The $441 million increase is mainly attributed to the second instalment worth $500 million of the promised $2 billion Qatari loan.
The delay of the instalment, which was due in September, was caused by a dip in the reserves last month against all expectations; the decline was amplified by the increasing “importing appetite” of the government and the private sector, according to experts.
The first tranche of the deposit that materialised in August fuelled the reserves’ biggest gain since the 25 January revolution, during this month, the net reserves rose by $705 million to reach $15.1 billion, according to Central Bank data.
In July 2012, the NIR plunged by nearly $1,111 million because of the repayment of a €1 billion bond and $606.5 million trimester payment of Egypt’s external debt to the Paris Club member countries, as mentioned on the bank’s website.

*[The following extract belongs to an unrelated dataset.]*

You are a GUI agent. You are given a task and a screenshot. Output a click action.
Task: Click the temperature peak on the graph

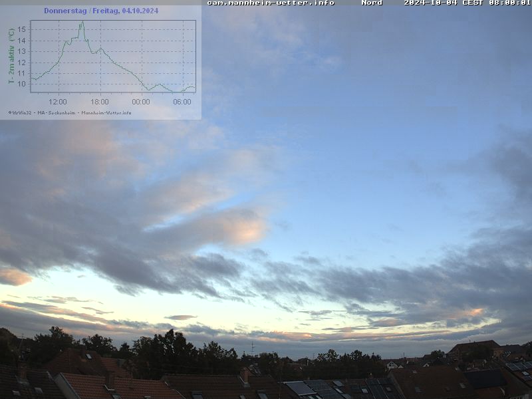82,23
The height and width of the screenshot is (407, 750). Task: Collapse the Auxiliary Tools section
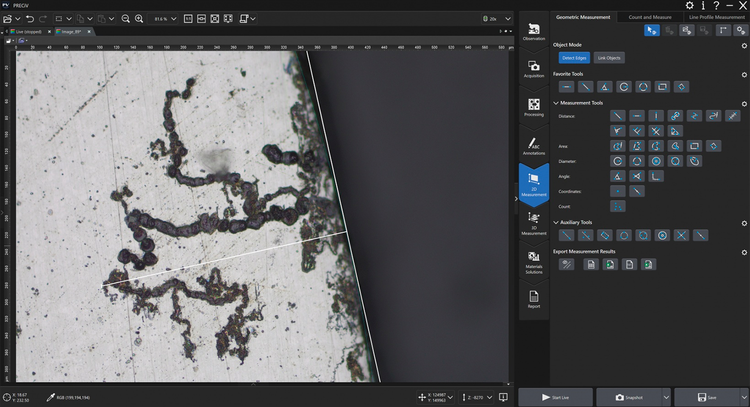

In June the reserves witnessed a slight increase of only $19 million despite the fall in foreign currencies from $11468 million to $10,926 million, the gain was a result of a revaluation of the gold reserves at the end of the fiscal year 2011/2012 pushing its value from $2.7 billion to $3.3 billion. The stagnant growth ended a three month increase starting in April, which reversed the continuing negative trend triggered by the political unrest following the January revolution.
On the revolution’s eve, the reserves stood at $36.1 billion, they lost $1 billion in January 2011 and $1.7 billion in February of the same year and kept dwindling in till March 2012, by then they had lost approximately 58 per cent of their value.
The Egyptian foreign reserves are composed of convertible foreign currencies (the main bulk of the reserves) divided into securities and currency deposits at different banks, gold deposits, IMF reserve position, financial derivatives and special drawing rights.
The international reserves are used to finance the country’s exportations; they can also be sacrificed to preserve the national currency’s value.